With "Food Fairies’ Party", the work makes a full cycle. There is a return to the epic style – in the sense that biker movies like "Chrome and Hot Leather" are epical. Mother Nature, who introduces a number of her friends (like Patrick Protein and Viola Vitamin) to two children eager to go to "Healthland," is cast as the biker chieftan of the Mother Nature Motorcycle club from Valparaiso.
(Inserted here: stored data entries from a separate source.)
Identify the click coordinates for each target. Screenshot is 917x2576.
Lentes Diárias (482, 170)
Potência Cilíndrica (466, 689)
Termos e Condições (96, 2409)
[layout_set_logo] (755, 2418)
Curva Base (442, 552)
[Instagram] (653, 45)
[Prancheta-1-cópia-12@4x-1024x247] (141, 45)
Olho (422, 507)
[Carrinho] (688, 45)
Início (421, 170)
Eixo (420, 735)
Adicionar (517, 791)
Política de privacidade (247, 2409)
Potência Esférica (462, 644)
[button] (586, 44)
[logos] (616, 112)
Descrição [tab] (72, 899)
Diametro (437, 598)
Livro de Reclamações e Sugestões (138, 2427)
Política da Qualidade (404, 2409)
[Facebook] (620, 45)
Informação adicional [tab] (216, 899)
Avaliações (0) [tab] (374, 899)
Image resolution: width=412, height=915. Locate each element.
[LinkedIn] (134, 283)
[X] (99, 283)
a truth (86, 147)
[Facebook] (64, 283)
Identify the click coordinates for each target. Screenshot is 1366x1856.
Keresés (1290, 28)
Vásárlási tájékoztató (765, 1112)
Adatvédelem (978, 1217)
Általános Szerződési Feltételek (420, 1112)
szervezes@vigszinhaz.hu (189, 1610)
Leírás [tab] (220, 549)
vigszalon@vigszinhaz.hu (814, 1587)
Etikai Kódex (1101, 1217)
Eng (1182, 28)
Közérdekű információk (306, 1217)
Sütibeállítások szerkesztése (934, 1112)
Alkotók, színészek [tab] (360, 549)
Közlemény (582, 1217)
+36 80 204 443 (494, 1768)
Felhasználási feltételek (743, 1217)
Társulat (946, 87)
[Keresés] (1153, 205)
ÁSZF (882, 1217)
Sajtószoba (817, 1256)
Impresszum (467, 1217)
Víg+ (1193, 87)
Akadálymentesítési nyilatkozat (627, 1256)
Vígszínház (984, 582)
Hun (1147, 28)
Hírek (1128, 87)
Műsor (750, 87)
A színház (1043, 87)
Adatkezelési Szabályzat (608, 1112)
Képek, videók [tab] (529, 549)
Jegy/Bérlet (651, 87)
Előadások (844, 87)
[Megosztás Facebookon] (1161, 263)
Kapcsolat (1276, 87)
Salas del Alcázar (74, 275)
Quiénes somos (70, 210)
As you may gather, this is outrageous. That’s why it’s funny. But beyond the humor, there is a real structure to the thing. The caveman story is really an imposition of history of the idea that the nuclear family is "natural" and inevitable. In a sense, the "lessons" of all characters who follow come from the same cast of mind, including Amy Brant'’ hysteria over food and the bikers'’ violence. At the end, the revelation comes that one of the children who wanted to go to Healthland had actually been waiting to make a connection for his daily junk (heroin). It is shown to be the promise of escape from the environment of "tragic" banality as well as the essence of the selfsame banality.
Yet Mother Hubbard’s birthday party is the most arresting piece of work in the show. The Acting Company’s famous skill in movement is brought to bear on the description of ordinary movement. In those scenes the party phenomenon itself is examined, and at one point, when the un-intelligible chatter rises and falls in regular waves while the actors hold rigid party positions, Broom Street reaches an old goal: to achieve ‘pure form’ with no loss of meaning.
For the first time a large number of the 14 actors are set off individually. Another innovation, for this theater at least, is the extensive use of sets and props.
It’s Broom Street madness at it’s best.